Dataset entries
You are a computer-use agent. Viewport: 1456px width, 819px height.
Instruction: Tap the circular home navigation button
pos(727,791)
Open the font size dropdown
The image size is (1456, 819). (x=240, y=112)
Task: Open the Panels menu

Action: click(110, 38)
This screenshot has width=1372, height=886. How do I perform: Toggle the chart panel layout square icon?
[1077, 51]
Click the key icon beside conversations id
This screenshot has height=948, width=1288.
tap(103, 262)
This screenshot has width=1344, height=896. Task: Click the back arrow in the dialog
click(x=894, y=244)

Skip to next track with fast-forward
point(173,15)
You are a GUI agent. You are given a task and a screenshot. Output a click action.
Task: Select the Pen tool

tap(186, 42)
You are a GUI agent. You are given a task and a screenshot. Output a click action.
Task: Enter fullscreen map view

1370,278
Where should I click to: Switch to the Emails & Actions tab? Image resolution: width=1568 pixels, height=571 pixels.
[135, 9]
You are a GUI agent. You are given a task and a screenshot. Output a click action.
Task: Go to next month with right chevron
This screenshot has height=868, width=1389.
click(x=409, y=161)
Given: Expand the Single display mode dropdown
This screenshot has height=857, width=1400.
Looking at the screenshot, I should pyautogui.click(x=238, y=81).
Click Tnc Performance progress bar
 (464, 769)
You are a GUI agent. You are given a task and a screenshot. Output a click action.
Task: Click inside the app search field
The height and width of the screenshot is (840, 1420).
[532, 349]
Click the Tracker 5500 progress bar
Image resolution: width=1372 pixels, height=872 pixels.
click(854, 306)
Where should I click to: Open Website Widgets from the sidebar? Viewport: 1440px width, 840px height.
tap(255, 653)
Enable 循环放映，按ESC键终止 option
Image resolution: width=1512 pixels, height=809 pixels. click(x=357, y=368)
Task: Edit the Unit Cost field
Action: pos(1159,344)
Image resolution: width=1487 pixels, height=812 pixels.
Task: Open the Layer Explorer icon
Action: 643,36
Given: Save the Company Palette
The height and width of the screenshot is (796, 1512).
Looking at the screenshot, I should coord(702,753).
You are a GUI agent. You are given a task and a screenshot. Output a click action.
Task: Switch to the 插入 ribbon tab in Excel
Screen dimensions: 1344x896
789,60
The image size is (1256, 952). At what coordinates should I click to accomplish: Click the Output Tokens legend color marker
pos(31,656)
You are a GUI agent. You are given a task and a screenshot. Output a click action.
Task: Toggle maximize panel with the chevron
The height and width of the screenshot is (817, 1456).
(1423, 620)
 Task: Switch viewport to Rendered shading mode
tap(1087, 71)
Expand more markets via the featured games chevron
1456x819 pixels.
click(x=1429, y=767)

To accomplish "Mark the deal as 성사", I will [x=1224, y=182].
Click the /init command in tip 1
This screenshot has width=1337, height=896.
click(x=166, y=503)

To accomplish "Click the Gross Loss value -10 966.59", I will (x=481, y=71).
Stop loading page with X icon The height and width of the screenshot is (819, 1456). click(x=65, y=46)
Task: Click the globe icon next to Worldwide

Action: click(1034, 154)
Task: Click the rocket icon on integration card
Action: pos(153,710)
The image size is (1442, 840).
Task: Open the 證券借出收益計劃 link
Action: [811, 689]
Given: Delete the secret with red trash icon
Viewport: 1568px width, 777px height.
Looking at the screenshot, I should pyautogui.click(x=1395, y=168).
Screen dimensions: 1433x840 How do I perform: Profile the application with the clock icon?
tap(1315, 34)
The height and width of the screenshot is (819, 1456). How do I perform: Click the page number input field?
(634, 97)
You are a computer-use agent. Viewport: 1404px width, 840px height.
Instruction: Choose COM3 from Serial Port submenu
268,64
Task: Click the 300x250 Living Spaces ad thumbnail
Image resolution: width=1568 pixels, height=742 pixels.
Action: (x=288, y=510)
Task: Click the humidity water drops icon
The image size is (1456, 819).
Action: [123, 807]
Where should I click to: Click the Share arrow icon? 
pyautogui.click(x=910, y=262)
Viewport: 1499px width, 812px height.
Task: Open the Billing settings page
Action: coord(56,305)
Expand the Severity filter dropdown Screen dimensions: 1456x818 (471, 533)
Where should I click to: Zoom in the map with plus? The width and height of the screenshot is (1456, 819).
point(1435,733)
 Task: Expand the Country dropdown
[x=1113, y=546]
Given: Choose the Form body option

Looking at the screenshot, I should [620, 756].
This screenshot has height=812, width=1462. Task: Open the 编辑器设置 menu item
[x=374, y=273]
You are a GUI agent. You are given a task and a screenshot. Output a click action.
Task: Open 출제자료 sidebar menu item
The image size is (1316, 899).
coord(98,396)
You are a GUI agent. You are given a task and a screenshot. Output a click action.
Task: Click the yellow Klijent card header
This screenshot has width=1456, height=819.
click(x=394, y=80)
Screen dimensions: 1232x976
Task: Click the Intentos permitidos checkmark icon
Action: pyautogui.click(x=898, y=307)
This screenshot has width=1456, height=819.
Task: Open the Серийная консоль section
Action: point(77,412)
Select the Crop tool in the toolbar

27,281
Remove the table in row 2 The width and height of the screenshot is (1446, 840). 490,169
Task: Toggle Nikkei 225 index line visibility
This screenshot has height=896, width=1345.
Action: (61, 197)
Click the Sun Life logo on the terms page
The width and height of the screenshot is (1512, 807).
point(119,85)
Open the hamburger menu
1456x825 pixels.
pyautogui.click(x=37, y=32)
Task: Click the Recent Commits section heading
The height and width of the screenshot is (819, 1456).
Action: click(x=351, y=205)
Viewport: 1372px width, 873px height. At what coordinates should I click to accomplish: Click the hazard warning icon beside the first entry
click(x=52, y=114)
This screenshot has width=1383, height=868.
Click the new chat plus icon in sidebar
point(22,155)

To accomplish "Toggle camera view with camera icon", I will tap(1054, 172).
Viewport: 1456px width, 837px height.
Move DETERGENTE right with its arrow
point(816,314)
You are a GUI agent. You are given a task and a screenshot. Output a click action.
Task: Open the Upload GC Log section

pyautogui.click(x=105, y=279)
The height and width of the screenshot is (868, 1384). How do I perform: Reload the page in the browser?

Your objective
Character for character, reproduce all of the lines above.

Output for this task
You are a computer-use agent. Viewport: 1456px width, 819px height.
Instruction: Tap the circular home navigation button
pos(727,791)
Open the font size dropdown
The image size is (1456, 819). (x=240, y=112)
Task: Open the Panels menu

Action: click(110, 38)
This screenshot has width=1372, height=886. How do I perform: Toggle the chart panel layout square icon?
[1077, 51]
Click the key icon beside conversations id
This screenshot has height=948, width=1288.
tap(103, 262)
This screenshot has width=1344, height=896. Task: Click the back arrow in the dialog
click(x=894, y=244)

Skip to next track with fast-forward
point(173,15)
You are a GUI agent. You are given a task and a screenshot. Output a click action.
Task: Select the Pen tool

tap(186, 42)
You are a GUI agent. You are given a task and a screenshot. Output a click action.
Task: Enter fullscreen map view

1370,278
Where should I click to: Switch to the Emails & Actions tab? Image resolution: width=1568 pixels, height=571 pixels.
[135, 9]
You are a GUI agent. You are given a task and a screenshot. Output a click action.
Task: Go to next month with right chevron
This screenshot has height=868, width=1389.
click(x=409, y=161)
Given: Expand the Single display mode dropdown
This screenshot has height=857, width=1400.
Looking at the screenshot, I should pyautogui.click(x=238, y=81).
Click Tnc Performance progress bar
 (464, 769)
You are a GUI agent. You are given a task and a screenshot. Output a click action.
Task: Click inside the app search field
The height and width of the screenshot is (840, 1420).
[532, 349]
Click the Tracker 5500 progress bar
Image resolution: width=1372 pixels, height=872 pixels.
click(854, 306)
Where should I click to: Open Website Widgets from the sidebar? Viewport: 1440px width, 840px height.
tap(255, 653)
Enable 循环放映，按ESC键终止 option
Image resolution: width=1512 pixels, height=809 pixels. click(x=357, y=368)
Task: Edit the Unit Cost field
Action: pos(1159,344)
Image resolution: width=1487 pixels, height=812 pixels.
Task: Open the Layer Explorer icon
Action: 643,36
Given: Save the Company Palette
The height and width of the screenshot is (796, 1512).
Looking at the screenshot, I should coord(702,753).
You are a GUI agent. You are given a task and a screenshot. Output a click action.
Task: Switch to the 插入 ribbon tab in Excel
Screen dimensions: 1344x896
789,60
The image size is (1256, 952). At what coordinates should I click to accomplish: Click the Output Tokens legend color marker
pos(31,656)
You are a GUI agent. You are given a task and a screenshot. Output a click action.
Task: Toggle maximize panel with the chevron
The height and width of the screenshot is (817, 1456).
(1423, 620)
 Task: Switch viewport to Rendered shading mode
tap(1087, 71)
Expand more markets via the featured games chevron
1456x819 pixels.
click(x=1429, y=767)

To accomplish "Mark the deal as 성사", I will [x=1224, y=182].
Click the /init command in tip 1
This screenshot has width=1337, height=896.
click(x=166, y=503)

To accomplish "Click the Gross Loss value -10 966.59", I will (x=481, y=71).
Stop loading page with X icon The height and width of the screenshot is (819, 1456). click(x=65, y=46)
Task: Click the globe icon next to Worldwide

Action: click(1034, 154)
Task: Click the rocket icon on integration card
Action: pos(153,710)
The image size is (1442, 840).
Task: Open the 證券借出收益計劃 link
Action: [811, 689]
Given: Delete the secret with red trash icon
Viewport: 1568px width, 777px height.
Looking at the screenshot, I should pyautogui.click(x=1395, y=168).
Screen dimensions: 1433x840 How do I perform: Profile the application with the clock icon?
tap(1315, 34)
The height and width of the screenshot is (819, 1456). How do I perform: Click the page number input field?
(634, 97)
You are a computer-use agent. Viewport: 1404px width, 840px height.
Instruction: Choose COM3 from Serial Port submenu
268,64
Task: Click the 300x250 Living Spaces ad thumbnail
Image resolution: width=1568 pixels, height=742 pixels.
Action: (x=288, y=510)
Task: Click the humidity water drops icon
The image size is (1456, 819).
Action: [123, 807]
Where should I click to: Click the Share arrow icon? 
pyautogui.click(x=910, y=262)
Viewport: 1499px width, 812px height.
Task: Open the Billing settings page
Action: coord(56,305)
Expand the Severity filter dropdown Screen dimensions: 1456x818 (471, 533)
Where should I click to: Zoom in the map with plus? The width and height of the screenshot is (1456, 819).
point(1435,733)
 Task: Expand the Country dropdown
[x=1113, y=546]
Given: Choose the Form body option

Looking at the screenshot, I should [620, 756].
This screenshot has height=812, width=1462. Task: Open the 编辑器设置 menu item
[x=374, y=273]
You are a GUI agent. You are given a task and a screenshot. Output a click action.
Task: Open 출제자료 sidebar menu item
The image size is (1316, 899).
coord(98,396)
You are a GUI agent. You are given a task and a screenshot. Output a click action.
Task: Click the yellow Klijent card header
This screenshot has width=1456, height=819.
click(x=394, y=80)
Screen dimensions: 1232x976
Task: Click the Intentos permitidos checkmark icon
Action: pyautogui.click(x=898, y=307)
This screenshot has width=1456, height=819.
Task: Open the Серийная консоль section
Action: point(77,412)
Select the Crop tool in the toolbar

27,281
Remove the table in row 2 The width and height of the screenshot is (1446, 840). 490,169
Task: Toggle Nikkei 225 index line visibility
This screenshot has height=896, width=1345.
Action: (61, 197)
Click the Sun Life logo on the terms page
The width and height of the screenshot is (1512, 807).
point(119,85)
Open the hamburger menu
1456x825 pixels.
pyautogui.click(x=37, y=32)
Task: Click the Recent Commits section heading
The height and width of the screenshot is (819, 1456).
Action: click(x=351, y=205)
Viewport: 1372px width, 873px height. At what coordinates should I click to accomplish: Click the hazard warning icon beside the first entry
click(x=52, y=114)
This screenshot has width=1383, height=868.
Click the new chat plus icon in sidebar
point(22,155)

To accomplish "Toggle camera view with camera icon", I will tap(1054, 172).
Viewport: 1456px width, 837px height.
Move DETERGENTE right with its arrow
point(816,314)
You are a GUI agent. You are given a task and a screenshot. Output a click action.
Task: Open the Upload GC Log section

pyautogui.click(x=105, y=279)
The height and width of the screenshot is (868, 1384). How do I perform: Reload the page in the browser?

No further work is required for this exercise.